En route, Capitaine !
L’ensemble des voyageurs si tôt embarqué, se rue au pont restauration constate le baroudeur. Sans véritablement fuir la foule, Flavien et quelques autres se placent au pont numéro 10, à l’extérieur. Ils profitent de la traversée et du paysage pendant les 3 h 30 de mer à venir. « À peine sorti de la baie, le vent forcit, les premiers puffins sont présents. » Sans connaître les régionaux, Flavien avance le nom de puffin à pieds pâles.

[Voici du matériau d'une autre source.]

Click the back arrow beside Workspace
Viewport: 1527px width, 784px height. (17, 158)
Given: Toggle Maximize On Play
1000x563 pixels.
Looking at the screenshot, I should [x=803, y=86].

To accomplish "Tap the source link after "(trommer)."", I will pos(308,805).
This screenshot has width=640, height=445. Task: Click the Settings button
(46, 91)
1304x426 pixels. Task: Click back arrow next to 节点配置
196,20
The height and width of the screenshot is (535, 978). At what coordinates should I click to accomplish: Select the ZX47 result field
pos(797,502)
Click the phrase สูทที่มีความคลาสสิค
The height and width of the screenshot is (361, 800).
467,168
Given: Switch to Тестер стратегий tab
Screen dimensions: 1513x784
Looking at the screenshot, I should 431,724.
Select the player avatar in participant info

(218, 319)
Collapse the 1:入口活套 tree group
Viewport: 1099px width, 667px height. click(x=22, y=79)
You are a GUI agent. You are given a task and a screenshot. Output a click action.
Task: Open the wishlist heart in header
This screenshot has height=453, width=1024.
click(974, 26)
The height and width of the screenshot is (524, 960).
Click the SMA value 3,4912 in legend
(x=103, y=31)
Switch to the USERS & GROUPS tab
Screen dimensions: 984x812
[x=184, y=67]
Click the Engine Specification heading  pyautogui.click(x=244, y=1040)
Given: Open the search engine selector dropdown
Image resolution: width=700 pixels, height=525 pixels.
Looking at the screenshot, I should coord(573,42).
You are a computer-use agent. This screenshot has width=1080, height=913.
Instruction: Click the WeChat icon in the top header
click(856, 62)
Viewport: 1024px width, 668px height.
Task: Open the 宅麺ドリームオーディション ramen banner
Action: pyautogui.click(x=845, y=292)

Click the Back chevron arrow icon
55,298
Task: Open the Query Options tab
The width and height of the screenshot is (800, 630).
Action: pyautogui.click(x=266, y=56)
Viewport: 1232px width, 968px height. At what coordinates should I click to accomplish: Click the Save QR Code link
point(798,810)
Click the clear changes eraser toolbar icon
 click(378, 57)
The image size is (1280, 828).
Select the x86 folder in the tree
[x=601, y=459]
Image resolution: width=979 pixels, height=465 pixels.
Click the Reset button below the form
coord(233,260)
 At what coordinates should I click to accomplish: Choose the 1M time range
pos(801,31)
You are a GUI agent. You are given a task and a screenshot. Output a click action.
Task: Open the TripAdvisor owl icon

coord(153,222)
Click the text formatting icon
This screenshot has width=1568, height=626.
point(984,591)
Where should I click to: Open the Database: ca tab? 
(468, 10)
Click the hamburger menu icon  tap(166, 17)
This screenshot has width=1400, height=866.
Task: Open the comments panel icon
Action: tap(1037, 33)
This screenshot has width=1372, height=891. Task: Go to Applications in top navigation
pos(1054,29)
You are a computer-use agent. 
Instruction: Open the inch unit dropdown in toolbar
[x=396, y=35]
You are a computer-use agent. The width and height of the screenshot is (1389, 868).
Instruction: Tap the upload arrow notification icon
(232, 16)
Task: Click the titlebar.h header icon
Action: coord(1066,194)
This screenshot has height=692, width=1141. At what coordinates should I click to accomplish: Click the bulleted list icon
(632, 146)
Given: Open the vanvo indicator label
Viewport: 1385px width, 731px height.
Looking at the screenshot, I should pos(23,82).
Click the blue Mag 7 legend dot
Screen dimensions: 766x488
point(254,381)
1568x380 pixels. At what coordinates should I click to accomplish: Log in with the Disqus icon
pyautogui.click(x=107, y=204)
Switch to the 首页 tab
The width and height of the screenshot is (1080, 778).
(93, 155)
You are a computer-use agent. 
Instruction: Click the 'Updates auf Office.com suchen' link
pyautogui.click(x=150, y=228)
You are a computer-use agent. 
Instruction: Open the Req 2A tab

Le vent qui forcit devient très puissant. Les plus courageux s’accrochent aux rambardes pour se maintenir debout. Un albatros, un juvénile qui plus est, passe furtivement devant les billes écarquillées de Flavien. « Quel plaisir de revoir cet oiseau près d’un an plus tard ! »
Des nuées de prions, qui ressemblent à ceux de belcher, suivent le bateau. « Je les photographie sous toutes les coutures pour mettre un nom sur l’espèce. Ils sont connus pour leur difficulté d’identification », explique-t-il, tandis que les premiers reliefs de l’île du sud se dessinent. « Un œil à l’arrière donne une vue d’ensemble sur l’île de nord, où un énorme nuage lenticulaire surplombe l’île, ce serait donc de là que ce pays porte le nom du pays au long nuage blanc ? »
« Nous entrons dans les Malborough sounds, à l’extrême nord de l’île du sud. Beaucoup de gens trouvent ça magnifique, je suis un peu plus mitigé. » (Crédits : Flavien Saboureau)
Quand on a un œil naturaliste, explique-t-il, on se rend compte que les flancs des montagnes, qui tombent à pic dans l’océan, sont complètement modifiés, il n’y a plus rien de naturel… Soit dit en passant, la carte de la région de Marlborough ressemble trait pour trait à l’italienne, mais inversée. Une forme de botte à talon, une Go-go boots.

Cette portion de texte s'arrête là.